▶ _Exercise aim_
The expected response is the complete listing below, restated exactly, with its pictures omitted.

▶ _Dataset excerpts_
★ ★ ★ ★
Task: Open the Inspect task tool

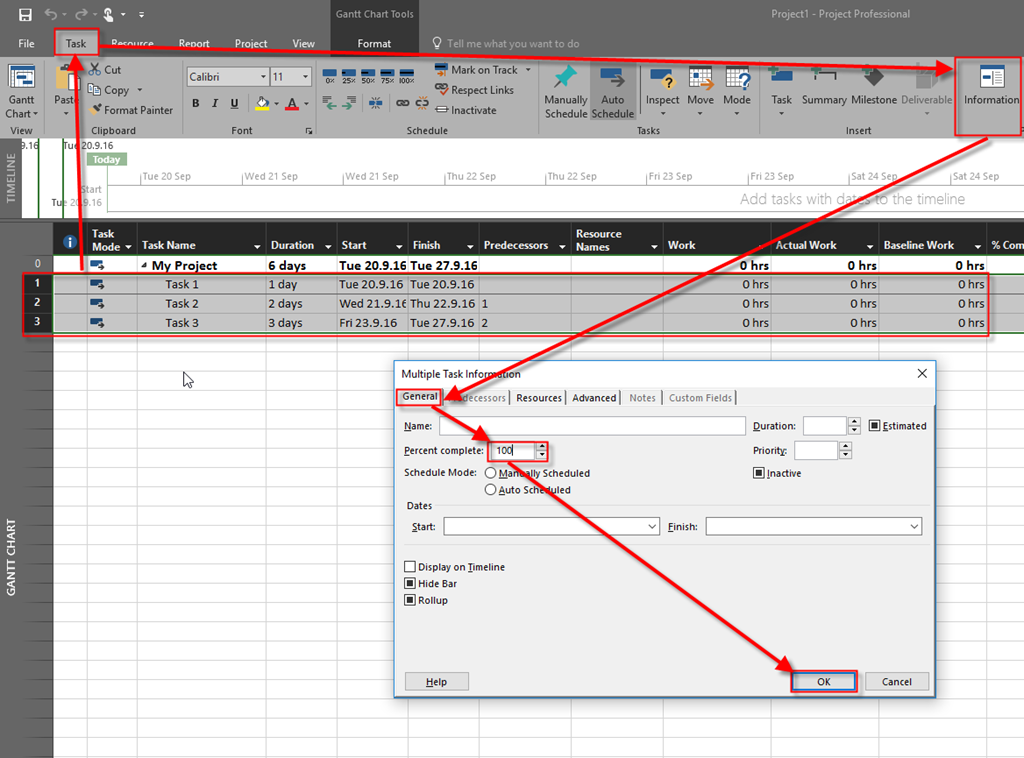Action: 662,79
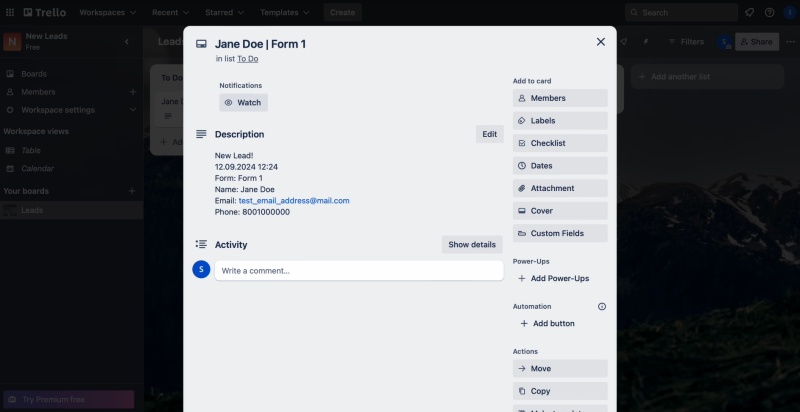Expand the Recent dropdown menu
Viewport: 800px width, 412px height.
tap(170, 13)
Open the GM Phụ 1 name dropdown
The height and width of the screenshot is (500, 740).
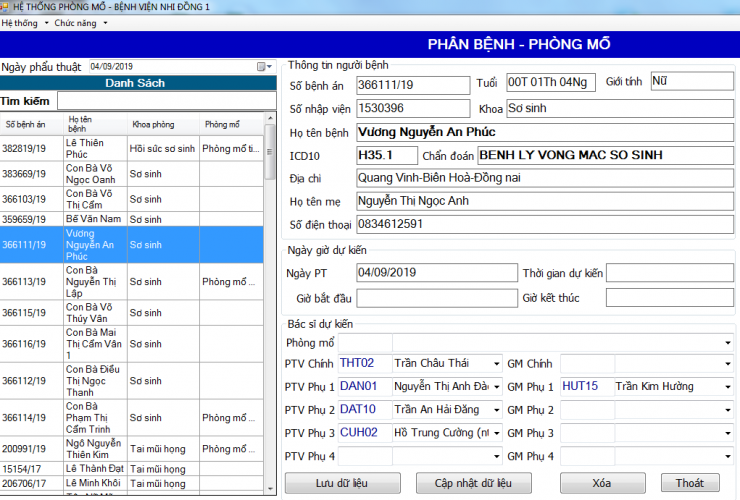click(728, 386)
★ ★ ★ ★
▶ _Exercise solution_
Task: Open the Inspect task tool

Action: 662,79
Expand the Recent dropdown menu
Viewport: 800px width, 412px height.
tap(170, 13)
Open the GM Phụ 1 name dropdown
The height and width of the screenshot is (500, 740).
click(728, 386)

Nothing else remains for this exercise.